#### THE TASK
Go through the data that follows and restate each line exactly as it reads.

#### SUPPLIED MATERIAL
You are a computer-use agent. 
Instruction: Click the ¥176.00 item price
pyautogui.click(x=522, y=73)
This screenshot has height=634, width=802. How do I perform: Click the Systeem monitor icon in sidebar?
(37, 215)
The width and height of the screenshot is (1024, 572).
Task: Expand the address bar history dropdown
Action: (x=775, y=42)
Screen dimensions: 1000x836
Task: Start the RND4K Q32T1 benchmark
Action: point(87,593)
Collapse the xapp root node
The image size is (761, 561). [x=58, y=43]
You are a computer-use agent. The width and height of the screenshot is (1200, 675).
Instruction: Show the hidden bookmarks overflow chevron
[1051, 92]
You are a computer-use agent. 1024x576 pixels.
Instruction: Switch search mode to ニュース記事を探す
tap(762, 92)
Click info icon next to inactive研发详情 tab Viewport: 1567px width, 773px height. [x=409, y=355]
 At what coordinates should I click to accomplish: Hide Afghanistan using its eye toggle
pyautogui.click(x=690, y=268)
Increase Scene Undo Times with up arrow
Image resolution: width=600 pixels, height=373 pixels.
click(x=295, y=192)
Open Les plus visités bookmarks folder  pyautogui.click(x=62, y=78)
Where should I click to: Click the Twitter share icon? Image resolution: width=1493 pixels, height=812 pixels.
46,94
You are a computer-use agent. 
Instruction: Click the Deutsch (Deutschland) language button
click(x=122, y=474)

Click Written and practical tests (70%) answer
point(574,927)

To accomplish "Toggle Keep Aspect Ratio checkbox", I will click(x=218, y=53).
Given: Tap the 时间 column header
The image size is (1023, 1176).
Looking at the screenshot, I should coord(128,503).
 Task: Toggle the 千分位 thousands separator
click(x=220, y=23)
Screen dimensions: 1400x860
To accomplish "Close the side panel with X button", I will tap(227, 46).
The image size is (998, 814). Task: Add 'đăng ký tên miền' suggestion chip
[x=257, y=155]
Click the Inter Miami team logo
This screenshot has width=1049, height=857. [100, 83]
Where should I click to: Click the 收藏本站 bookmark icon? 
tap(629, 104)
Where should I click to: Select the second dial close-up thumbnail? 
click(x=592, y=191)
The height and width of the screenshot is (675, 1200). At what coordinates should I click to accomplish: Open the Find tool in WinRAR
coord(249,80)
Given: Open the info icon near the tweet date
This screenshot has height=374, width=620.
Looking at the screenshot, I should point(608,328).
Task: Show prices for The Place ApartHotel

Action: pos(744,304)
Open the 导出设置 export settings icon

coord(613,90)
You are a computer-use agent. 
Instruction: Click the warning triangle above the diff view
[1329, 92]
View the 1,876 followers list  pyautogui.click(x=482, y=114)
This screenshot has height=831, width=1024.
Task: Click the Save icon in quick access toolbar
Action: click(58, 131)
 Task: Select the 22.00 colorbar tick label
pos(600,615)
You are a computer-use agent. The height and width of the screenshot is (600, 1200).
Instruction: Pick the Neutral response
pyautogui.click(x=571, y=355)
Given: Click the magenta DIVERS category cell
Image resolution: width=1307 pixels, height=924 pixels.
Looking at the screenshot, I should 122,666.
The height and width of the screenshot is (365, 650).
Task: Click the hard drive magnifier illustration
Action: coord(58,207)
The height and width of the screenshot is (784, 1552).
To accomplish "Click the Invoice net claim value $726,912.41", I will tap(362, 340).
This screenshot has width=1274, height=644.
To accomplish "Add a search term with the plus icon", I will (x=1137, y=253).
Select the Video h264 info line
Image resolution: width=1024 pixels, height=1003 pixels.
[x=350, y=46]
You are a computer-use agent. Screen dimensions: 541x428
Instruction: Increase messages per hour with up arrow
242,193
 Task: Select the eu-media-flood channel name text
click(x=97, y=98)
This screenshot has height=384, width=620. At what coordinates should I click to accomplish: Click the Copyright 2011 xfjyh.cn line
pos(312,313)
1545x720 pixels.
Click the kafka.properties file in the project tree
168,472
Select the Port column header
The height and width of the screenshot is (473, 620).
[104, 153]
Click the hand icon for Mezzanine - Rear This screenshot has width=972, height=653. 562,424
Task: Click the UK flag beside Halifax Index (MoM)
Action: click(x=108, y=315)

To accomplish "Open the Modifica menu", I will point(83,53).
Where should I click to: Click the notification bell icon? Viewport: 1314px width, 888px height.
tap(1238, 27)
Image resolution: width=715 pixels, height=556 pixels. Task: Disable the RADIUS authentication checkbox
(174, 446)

#### TASK RESULT
You are a computer-use agent. 
Instruction: Click the ¥176.00 item price
pyautogui.click(x=522, y=73)
This screenshot has height=634, width=802. How do I perform: Click the Systeem monitor icon in sidebar?
(37, 215)
The width and height of the screenshot is (1024, 572).
Task: Expand the address bar history dropdown
Action: (x=775, y=42)
Screen dimensions: 1000x836
Task: Start the RND4K Q32T1 benchmark
Action: point(87,593)
Collapse the xapp root node
The image size is (761, 561). [x=58, y=43]
You are a computer-use agent. The width and height of the screenshot is (1200, 675).
Instruction: Show the hidden bookmarks overflow chevron
[1051, 92]
You are a computer-use agent. 1024x576 pixels.
Instruction: Switch search mode to ニュース記事を探す
tap(762, 92)
Click info icon next to inactive研发详情 tab Viewport: 1567px width, 773px height. [x=409, y=355]
 At what coordinates should I click to accomplish: Hide Afghanistan using its eye toggle
pyautogui.click(x=690, y=268)
Increase Scene Undo Times with up arrow
Image resolution: width=600 pixels, height=373 pixels.
click(x=295, y=192)
Open Les plus visités bookmarks folder  pyautogui.click(x=62, y=78)
Where should I click to: Click the Twitter share icon? Image resolution: width=1493 pixels, height=812 pixels.
46,94
You are a computer-use agent. 
Instruction: Click the Deutsch (Deutschland) language button
click(x=122, y=474)

Click Written and practical tests (70%) answer
point(574,927)

To accomplish "Toggle Keep Aspect Ratio checkbox", I will click(x=218, y=53).
Given: Tap the 时间 column header
The image size is (1023, 1176).
Looking at the screenshot, I should coord(128,503).
 Task: Toggle the 千分位 thousands separator
click(x=220, y=23)
Screen dimensions: 1400x860
To accomplish "Close the side panel with X button", I will tap(227, 46).
The image size is (998, 814). Task: Add 'đăng ký tên miền' suggestion chip
[x=257, y=155]
Click the Inter Miami team logo
This screenshot has width=1049, height=857. [100, 83]
Where should I click to: Click the 收藏本站 bookmark icon? 
tap(629, 104)
Where should I click to: Select the second dial close-up thumbnail? 
click(x=592, y=191)
The height and width of the screenshot is (675, 1200). At what coordinates should I click to accomplish: Open the Find tool in WinRAR
coord(249,80)
Given: Open the info icon near the tweet date
This screenshot has height=374, width=620.
Looking at the screenshot, I should point(608,328).
Task: Show prices for The Place ApartHotel

Action: pos(744,304)
Open the 导出设置 export settings icon

coord(613,90)
You are a computer-use agent. 
Instruction: Click the warning triangle above the diff view
[1329, 92]
View the 1,876 followers list  pyautogui.click(x=482, y=114)
This screenshot has height=831, width=1024.
Task: Click the Save icon in quick access toolbar
Action: click(58, 131)
 Task: Select the 22.00 colorbar tick label
pos(600,615)
You are a computer-use agent. The height and width of the screenshot is (600, 1200).
Instruction: Pick the Neutral response
pyautogui.click(x=571, y=355)
Given: Click the magenta DIVERS category cell
Image resolution: width=1307 pixels, height=924 pixels.
Looking at the screenshot, I should 122,666.
The height and width of the screenshot is (365, 650).
Task: Click the hard drive magnifier illustration
Action: coord(58,207)
The height and width of the screenshot is (784, 1552).
To accomplish "Click the Invoice net claim value $726,912.41", I will tap(362, 340).
This screenshot has width=1274, height=644.
To accomplish "Add a search term with the plus icon", I will (x=1137, y=253).
Select the Video h264 info line
Image resolution: width=1024 pixels, height=1003 pixels.
[x=350, y=46]
You are a computer-use agent. Screen dimensions: 541x428
Instruction: Increase messages per hour with up arrow
242,193
 Task: Select the eu-media-flood channel name text
click(x=97, y=98)
This screenshot has height=384, width=620. At what coordinates should I click to accomplish: Click the Copyright 2011 xfjyh.cn line
pos(312,313)
1545x720 pixels.
Click the kafka.properties file in the project tree
168,472
Select the Port column header
The height and width of the screenshot is (473, 620).
[104, 153]
Click the hand icon for Mezzanine - Rear This screenshot has width=972, height=653. 562,424
Task: Click the UK flag beside Halifax Index (MoM)
Action: click(x=108, y=315)

To accomplish "Open the Modifica menu", I will point(83,53).
Where should I click to: Click the notification bell icon? Viewport: 1314px width, 888px height.
tap(1238, 27)
Image resolution: width=715 pixels, height=556 pixels. Task: Disable the RADIUS authentication checkbox
(174, 446)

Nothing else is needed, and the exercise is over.